GEOFF MARTIN, CONSUMERS UNION: Well, we tested about -- we reported on about nine products.
OKWU: Geoff Martin tested insect repellents for the May edition of "Consumer Reports" published by Consumers Union.
MARTIN: The more deet there is, usually the longer the product will last.
OKWU: They tested sprays and lotions containing seven to 100 percent deet and others with no deet. They say testers exposed their repellent treated arms to 200 mosquitoes for three minutes and then counted the number of bugs that bit them. If none biting with the testers repeated the process every half hour until at least one mosquito bit during two successive exposures. Consumer Union says the two most effective deterrents were 3M Ultrathon and Off! Deep Woods For Sportsmen. Both kept mosquitoes at bay for about 13 hours. Excellent they say for an all day fishing or hiking trip.
MARTIN: But if you come home after work and you are going to have a barbecue, these products will last four or five hours. That's fine.
OKWU: Speaking of barbecues, you may also opt for backyard zappers and traps. After releasing 2,000 mosquitoes in a 25 by 30 foot room, the Consumer Union says they found these two captured the most bugs. American Biophysics Mosquito Magnet Liberty and the Lentek Mosquito Trap. Both generate carbon dioxide and warmth by burning propane.
MARTIN: Carbon dioxide. Let's say the wind is blowing this way. Carbon dioxide and it's drawn over here to these little vents where the carbon dioxide is coming out.
OKWU: Mosquitoes are captured using suction. The Applica Sonic Web simulates a heartbeat and captures bugs with sticky paper. It caught fewer mosquitoes in the Consumers Union's tests. But testers say it's lightweight easy to assemble and more convenient than the other two.
OKWU: One more thing about some of those devices. The experts tell us they cover about three-quarters of an acre to about an acre. But not everybody can afford them. The bottom line is they range from about $300 to $500. And what you need to do is protect your skin. And in fact I have some of the higher rated products here. These products are sprays and lotions and they go from anywhere from about $2 to $9 and the experts again will tell you, the bottom line is they are the last line of defense against mosquitoes.
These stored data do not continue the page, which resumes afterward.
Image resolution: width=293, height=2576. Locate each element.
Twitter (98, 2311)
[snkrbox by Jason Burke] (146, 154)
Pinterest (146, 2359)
COOPER: Yes. I have to tell you, I bought one of those machines and tried to use it once and just like never used it again. It didn't seem to work or I couldn't figure it out at least. But all of these things contain deet. Isn't deet dangerous?
OKWU: There have been scattered reports about neurological damage mainly involving children. But the experts also say the bottom line is the chances of actually getting some sort of complication from deet are much smaller than the chances of getting West Nile Virus. So it actually pays.
COOPER: And don't put it near your mouth or eyes.
COOPER: All right. Michael Okwu, thanks very much.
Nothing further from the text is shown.